Abstract EN:

My thesis focuses on the analysis and structural study of viral nucleoproteins of Arenavirus and MERS-CoV, and the development of a therapeutic strategy against Arenaviridae Exo- and Endo-ribonuclease (Exo-NP and Endo). Nucleoproteins (NPs) are involved in protection and compaction of viral genome. In RNA-negative viruses, NP is part of replication complex, while in positive RNA viruses, its presence is exceptional and is common in Coronaviruses. NPs polymerize on contact with genomic RNA. Firstly, I performed an exhaustive analysis of NPs of Arenaviridae and Bunyavirales, and proposed a universal mechanism of polymerization by an "arm" extension, and then I structurally characterized the domain that assembles the MERS-CoV nucleoprotein polymer. Secondly, I developed viral nuclease inhibitors (Exo-NP and Endo).

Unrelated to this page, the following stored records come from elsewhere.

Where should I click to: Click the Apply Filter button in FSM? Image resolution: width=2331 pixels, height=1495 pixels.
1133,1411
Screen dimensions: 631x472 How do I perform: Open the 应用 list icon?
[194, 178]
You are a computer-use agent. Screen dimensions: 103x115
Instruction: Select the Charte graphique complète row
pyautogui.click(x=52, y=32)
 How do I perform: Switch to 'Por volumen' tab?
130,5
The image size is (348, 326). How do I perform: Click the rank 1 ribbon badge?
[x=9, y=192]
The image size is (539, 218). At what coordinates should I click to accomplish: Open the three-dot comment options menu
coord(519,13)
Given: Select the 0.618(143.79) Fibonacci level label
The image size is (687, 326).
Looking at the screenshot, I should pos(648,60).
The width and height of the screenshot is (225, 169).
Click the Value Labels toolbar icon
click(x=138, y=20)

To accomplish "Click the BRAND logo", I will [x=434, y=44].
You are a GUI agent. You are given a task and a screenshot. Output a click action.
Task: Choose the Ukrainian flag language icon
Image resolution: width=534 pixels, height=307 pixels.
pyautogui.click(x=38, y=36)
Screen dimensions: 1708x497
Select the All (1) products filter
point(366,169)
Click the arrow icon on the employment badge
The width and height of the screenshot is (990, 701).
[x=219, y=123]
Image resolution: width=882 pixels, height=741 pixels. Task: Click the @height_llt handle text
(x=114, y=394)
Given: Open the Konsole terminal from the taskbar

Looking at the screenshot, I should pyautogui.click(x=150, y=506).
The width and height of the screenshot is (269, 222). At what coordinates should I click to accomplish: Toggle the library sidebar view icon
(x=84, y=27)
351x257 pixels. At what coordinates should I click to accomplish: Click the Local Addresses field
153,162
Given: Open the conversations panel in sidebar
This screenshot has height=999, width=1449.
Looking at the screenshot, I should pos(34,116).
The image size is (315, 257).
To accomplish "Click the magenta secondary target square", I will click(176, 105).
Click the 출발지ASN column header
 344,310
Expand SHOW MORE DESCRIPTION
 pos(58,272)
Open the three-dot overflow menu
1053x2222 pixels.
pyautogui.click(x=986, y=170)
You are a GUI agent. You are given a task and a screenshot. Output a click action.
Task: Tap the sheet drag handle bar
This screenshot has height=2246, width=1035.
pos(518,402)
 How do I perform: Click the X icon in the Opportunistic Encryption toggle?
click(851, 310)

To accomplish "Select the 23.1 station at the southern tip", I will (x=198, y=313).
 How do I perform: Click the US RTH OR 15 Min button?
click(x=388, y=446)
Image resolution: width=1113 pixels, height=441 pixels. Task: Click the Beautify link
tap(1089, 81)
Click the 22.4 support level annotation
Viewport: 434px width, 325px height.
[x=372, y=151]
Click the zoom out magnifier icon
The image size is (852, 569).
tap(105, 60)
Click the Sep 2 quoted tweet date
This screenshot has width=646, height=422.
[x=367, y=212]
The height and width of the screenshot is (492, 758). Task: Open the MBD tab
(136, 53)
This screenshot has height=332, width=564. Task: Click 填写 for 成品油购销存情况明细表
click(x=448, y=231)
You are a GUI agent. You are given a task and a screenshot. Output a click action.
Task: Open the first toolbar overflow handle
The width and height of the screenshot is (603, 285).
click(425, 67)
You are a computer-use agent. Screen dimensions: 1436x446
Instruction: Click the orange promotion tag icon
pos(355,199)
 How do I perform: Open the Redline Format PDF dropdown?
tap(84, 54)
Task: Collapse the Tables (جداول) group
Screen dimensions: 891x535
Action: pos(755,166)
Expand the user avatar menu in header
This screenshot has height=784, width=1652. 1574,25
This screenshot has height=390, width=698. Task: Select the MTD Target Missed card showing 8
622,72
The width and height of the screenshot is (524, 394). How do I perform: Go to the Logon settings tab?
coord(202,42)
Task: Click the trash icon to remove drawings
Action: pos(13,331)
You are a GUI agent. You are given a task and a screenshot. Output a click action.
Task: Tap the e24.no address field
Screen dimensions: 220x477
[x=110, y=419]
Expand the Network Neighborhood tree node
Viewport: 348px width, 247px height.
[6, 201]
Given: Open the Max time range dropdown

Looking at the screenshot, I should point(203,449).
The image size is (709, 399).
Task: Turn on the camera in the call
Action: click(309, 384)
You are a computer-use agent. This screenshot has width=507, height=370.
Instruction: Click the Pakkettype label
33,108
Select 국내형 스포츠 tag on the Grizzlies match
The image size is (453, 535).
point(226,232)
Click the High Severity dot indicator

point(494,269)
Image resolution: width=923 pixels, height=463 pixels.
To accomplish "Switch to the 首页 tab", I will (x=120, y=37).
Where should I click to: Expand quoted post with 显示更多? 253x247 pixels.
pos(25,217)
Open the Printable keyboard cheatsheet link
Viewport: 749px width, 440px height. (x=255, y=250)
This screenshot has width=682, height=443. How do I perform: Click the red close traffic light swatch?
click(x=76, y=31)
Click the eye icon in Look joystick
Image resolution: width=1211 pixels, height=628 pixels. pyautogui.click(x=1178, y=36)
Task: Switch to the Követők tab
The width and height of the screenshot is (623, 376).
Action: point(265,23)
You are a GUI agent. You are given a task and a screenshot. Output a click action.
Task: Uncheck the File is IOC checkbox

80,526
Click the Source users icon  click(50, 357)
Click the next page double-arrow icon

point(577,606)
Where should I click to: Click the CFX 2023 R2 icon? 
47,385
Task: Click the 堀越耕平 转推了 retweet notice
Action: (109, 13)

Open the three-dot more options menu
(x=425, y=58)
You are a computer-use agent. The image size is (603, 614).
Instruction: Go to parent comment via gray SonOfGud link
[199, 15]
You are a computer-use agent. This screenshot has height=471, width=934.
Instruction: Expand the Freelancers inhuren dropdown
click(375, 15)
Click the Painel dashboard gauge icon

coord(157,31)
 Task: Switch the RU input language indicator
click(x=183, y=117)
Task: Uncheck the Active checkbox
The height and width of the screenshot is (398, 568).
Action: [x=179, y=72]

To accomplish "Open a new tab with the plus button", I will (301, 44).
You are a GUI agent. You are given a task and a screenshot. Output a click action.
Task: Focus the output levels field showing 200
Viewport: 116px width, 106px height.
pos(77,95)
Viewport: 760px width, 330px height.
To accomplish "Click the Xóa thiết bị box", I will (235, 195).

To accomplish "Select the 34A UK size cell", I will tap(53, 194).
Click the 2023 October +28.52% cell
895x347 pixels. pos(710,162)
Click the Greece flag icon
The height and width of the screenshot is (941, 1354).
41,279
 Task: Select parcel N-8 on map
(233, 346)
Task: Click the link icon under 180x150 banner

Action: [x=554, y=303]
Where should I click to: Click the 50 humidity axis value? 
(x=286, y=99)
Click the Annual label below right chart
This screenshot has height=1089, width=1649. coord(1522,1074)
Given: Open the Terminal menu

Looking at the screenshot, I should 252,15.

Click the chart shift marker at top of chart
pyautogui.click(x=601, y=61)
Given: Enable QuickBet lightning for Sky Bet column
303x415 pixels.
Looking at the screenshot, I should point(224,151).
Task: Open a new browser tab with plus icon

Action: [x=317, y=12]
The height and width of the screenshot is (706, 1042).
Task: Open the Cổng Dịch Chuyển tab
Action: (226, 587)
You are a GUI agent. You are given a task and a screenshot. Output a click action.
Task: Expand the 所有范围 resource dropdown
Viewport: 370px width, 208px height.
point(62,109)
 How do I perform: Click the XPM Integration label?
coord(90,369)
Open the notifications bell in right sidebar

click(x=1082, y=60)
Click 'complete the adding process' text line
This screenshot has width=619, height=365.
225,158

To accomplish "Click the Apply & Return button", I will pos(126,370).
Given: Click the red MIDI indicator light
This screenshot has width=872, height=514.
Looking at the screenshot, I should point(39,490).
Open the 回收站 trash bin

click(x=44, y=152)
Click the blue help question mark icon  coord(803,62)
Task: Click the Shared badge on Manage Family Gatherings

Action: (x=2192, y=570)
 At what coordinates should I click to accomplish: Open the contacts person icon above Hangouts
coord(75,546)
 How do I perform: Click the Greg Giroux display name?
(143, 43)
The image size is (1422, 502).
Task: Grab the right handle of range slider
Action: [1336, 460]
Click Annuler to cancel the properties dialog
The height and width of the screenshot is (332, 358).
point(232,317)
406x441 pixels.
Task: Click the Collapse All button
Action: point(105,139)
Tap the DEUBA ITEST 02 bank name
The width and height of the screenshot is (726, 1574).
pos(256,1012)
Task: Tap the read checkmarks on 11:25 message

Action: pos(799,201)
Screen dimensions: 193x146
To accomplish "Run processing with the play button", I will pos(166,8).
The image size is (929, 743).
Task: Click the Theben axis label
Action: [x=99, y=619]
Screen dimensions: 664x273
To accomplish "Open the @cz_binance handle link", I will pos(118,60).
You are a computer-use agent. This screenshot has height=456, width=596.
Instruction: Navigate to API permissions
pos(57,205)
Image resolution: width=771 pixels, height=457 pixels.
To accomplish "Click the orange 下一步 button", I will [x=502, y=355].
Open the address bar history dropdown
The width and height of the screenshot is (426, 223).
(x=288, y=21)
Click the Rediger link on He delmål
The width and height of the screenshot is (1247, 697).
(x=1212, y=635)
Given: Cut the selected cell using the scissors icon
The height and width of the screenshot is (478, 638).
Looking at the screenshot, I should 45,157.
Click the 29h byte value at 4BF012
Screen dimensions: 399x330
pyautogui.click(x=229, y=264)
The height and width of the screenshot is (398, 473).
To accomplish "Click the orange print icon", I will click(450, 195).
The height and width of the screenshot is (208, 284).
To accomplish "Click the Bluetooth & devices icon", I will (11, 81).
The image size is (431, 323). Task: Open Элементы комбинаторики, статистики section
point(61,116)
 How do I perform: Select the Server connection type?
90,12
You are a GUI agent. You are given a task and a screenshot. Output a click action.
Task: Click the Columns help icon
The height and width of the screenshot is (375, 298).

In Arenaviridae, the Exo-NP domain of NP is involved in the escape mechanism of the virus from innate immunity, and the Endo domain of the L protein is involved in the mechanism of cap snatching, the first step of transcription. The two nucleases, although structurally different, possess the same two metal ions molecular catalytic mechanism. The strategy is the identification of molecules targeting the catalytic site by ion docking, depletion. Using a virtual screening, crystallography and enzymatic characterization approach, I identified a molecule and characterize its inhibition on Exo-NP, thus validated the strategy. Unfortunately, the molecule showed toxicity in infected cells, it was not pursued. Finally, I applied this approach to a library of compounds on Exo-NP and Endo, and idetified molecules for development of inhibitors against Mammarenaviral nucleases.